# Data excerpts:
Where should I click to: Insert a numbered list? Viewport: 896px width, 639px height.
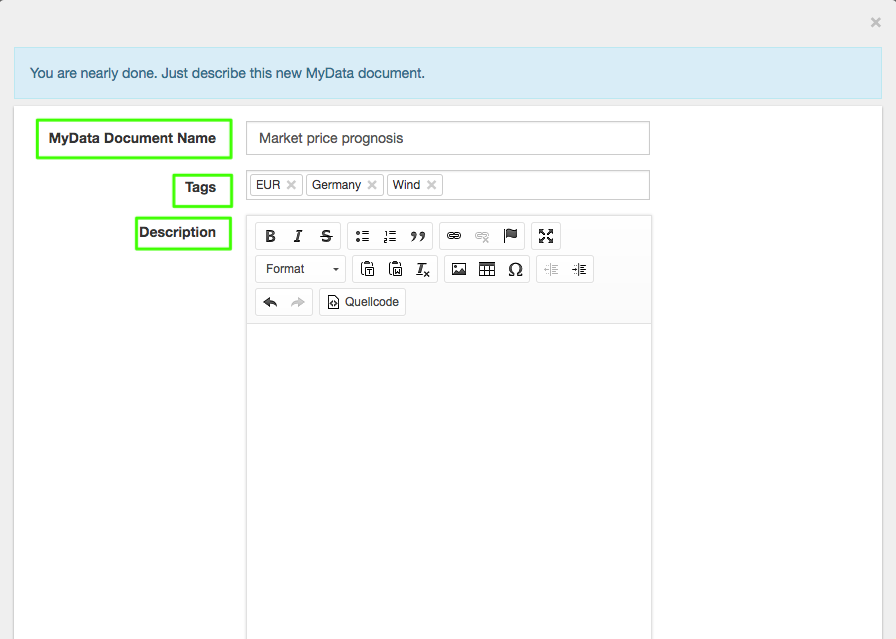click(390, 236)
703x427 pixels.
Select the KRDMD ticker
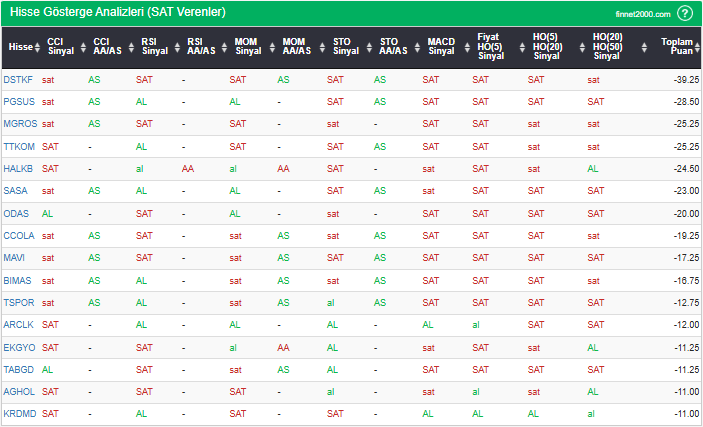point(19,413)
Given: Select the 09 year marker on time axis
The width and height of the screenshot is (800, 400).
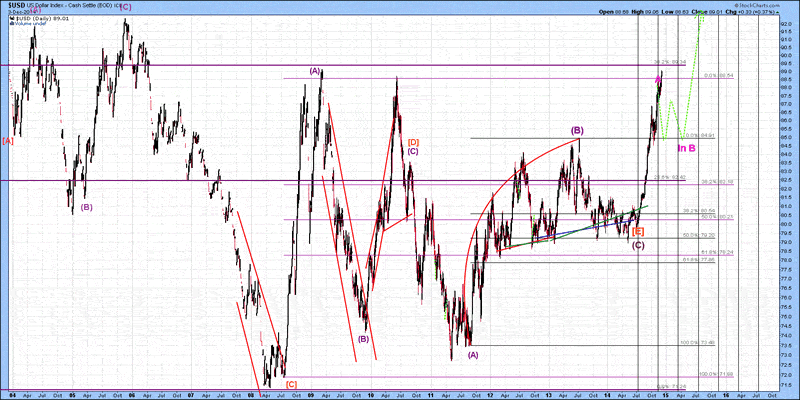Looking at the screenshot, I should 309,395.
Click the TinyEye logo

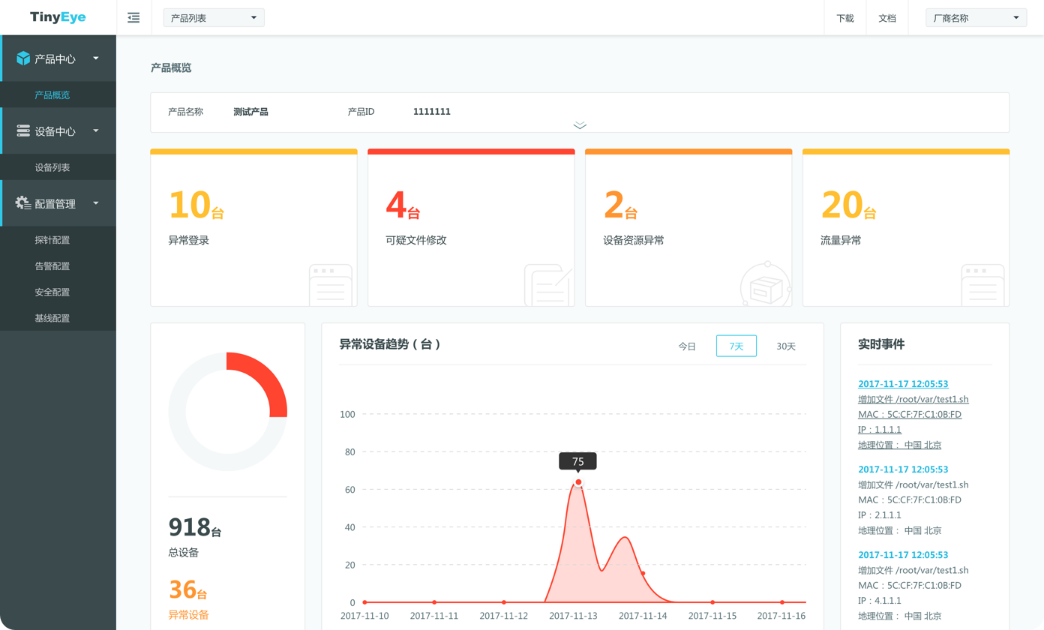click(x=57, y=17)
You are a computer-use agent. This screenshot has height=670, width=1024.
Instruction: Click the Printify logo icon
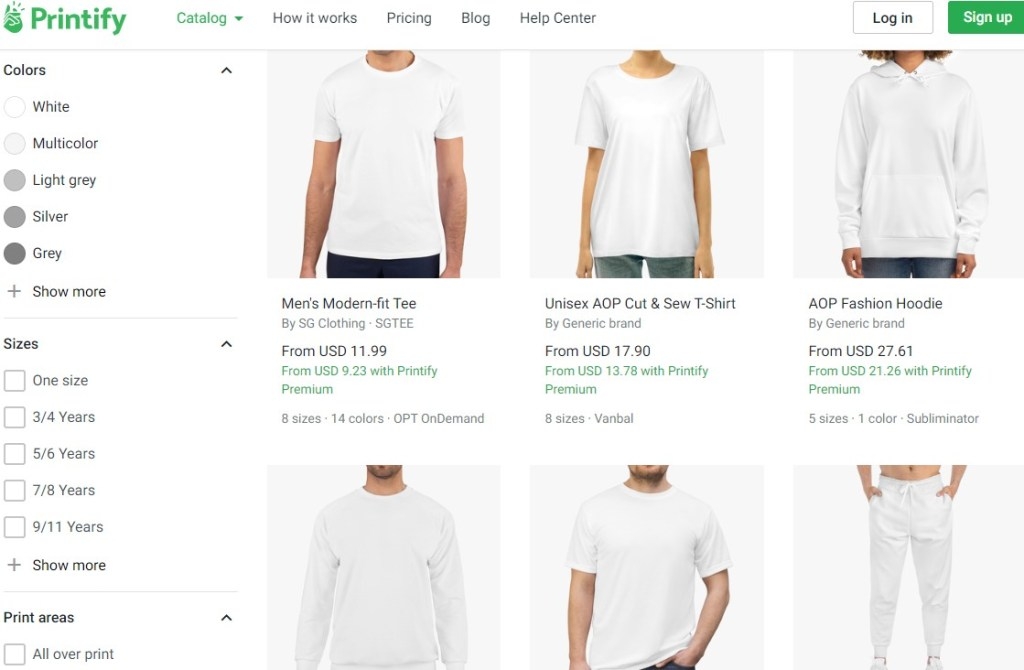tap(14, 18)
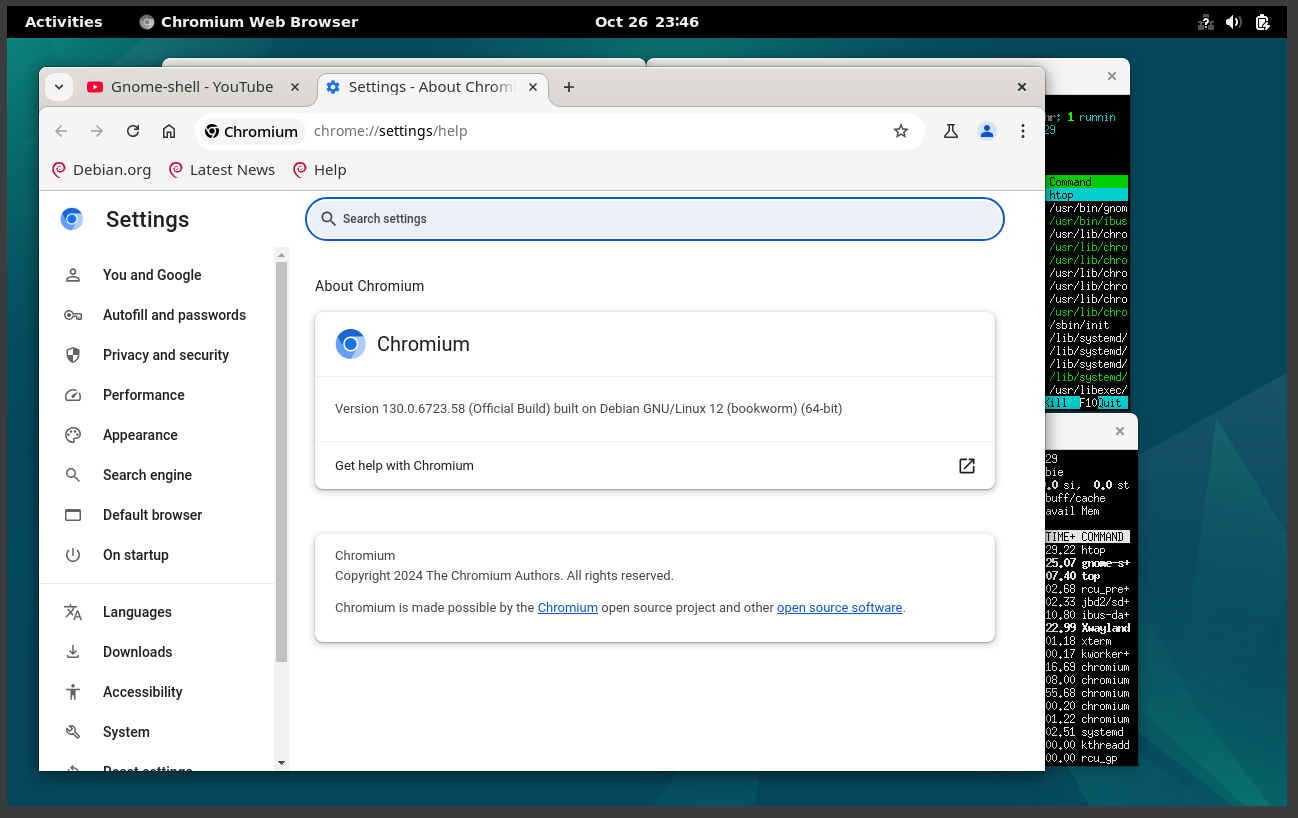1298x818 pixels.
Task: Open the three-dot Chromium menu
Action: [1023, 131]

# Your goal:
Your output must consist only of the lines from the line with "Click the TinyEye logo" through the final line of the data, both included, reproduced exactly and free of pictures.

# Answer box:
Click the TinyEye logo

click(x=57, y=17)
You are a computer-use agent. This screenshot has height=670, width=1024.
Instruction: Click the Printify logo icon
tap(14, 18)
1298x818 pixels.
Task: Open the three-dot Chromium menu
Action: [1023, 131]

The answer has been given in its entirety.